Giovedì, 22 Aprile 2021

Spostamenti tra regioni dal 3 giugno: perché ci sono ancora dubbi sulla Lombardia

In Lombardia nonostante la ritirata del virus sia continua, evidente, importante, ci sono ancora potenzialmente 24 persone in grado di trasmettere il virus ogni 10mila abitanti. L'epidemiologo: "Numeri che non possono essere ignorati". Il ministro Boccia: "Se l'Italia sarà tutta a basso rischio il 3 giugno ci si rimette in cammino". Decisione tra 48 ore

Spostamenti liberi tra tutte le regioni dal 3 giugno? La decisione tra 48 ore

Liberi spostamenti tra tutte le regioni a partire dal 3 giugno, tra una settimana esatta? E' tutto ancora da decidere. Sotto la lente d'ingrandimento ci sono soprattutto Lombardia e Piemonte. Sembra in ogni caso di difficile attuazione il via libera agli spostamenti dal prossimo 3 giugno solo tra regioni con lo stesso livello di contagio: l'indice di contagio, infatti, è solo uno dei parametri che va analizzato. Ci sono anche altri dati da tenere a mente, e gli epidemiologi lo hanno ribadito più volte nelle scorse ore. Il numero di nuovi contagi settimanali e il numero di malati complessivi rispetto alla popolazione.

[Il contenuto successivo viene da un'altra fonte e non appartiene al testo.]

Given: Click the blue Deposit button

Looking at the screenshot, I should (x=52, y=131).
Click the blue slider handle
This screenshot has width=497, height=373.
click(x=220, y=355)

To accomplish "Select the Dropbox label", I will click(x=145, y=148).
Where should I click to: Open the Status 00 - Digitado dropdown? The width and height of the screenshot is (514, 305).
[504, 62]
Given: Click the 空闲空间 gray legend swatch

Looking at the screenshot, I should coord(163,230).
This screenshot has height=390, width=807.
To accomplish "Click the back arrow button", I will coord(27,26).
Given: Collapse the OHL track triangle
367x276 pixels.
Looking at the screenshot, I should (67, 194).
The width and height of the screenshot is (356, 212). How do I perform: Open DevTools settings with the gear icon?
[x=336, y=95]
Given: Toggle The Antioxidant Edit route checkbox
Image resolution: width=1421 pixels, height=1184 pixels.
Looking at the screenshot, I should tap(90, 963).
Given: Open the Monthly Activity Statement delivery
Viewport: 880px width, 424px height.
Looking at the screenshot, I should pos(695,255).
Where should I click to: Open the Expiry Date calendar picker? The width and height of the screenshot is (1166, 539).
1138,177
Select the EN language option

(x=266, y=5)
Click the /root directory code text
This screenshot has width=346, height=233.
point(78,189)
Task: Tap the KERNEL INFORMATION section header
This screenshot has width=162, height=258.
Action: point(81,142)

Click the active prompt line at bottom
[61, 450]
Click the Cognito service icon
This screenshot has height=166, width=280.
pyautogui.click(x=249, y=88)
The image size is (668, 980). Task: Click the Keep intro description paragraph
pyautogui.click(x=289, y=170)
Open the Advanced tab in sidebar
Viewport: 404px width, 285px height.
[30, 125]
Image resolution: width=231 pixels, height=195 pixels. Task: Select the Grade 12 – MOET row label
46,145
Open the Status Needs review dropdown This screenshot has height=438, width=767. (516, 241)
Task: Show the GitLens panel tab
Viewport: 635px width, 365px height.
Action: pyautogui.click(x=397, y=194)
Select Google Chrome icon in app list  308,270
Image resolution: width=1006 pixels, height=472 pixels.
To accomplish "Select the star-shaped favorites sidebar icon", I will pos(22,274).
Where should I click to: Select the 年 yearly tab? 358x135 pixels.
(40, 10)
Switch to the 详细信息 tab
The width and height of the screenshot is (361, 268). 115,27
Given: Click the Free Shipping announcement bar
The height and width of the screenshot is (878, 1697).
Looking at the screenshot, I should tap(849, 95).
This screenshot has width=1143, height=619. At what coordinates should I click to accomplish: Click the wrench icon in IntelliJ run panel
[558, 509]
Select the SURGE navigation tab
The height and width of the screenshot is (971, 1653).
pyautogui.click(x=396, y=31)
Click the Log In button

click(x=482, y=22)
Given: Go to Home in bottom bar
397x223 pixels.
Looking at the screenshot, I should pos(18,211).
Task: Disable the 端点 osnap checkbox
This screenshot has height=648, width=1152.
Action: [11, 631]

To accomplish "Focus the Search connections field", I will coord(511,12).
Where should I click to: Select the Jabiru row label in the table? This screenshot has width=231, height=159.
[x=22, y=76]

Facciamo qualche esempio concreto. In Lombardia nonostante la ritirata del virus sia continua, evidente, importante, ci sono ancora più di 24mila cittadini attualmente positivi. Ciò sta a significare che ci sono ancora potenzialmente 24 persone in grado di trasmettere il virus ogni 10mila abitanti (in Piemonte il dato è di 17 ogni 10mila abitanti), mentre la media italiana del 9,2. "Sono dati che non possono essere ignorati e consigliano prudenza - sottolinea al Corriere l’epidemiologo Vittorio Demicheli che fa parte della cabina di regia del ministero della Salute in rappresentanza delle Regioni - In percentuale sulla popolazione le persone potenzialmente contagiose hanno ancora numeri significativi". 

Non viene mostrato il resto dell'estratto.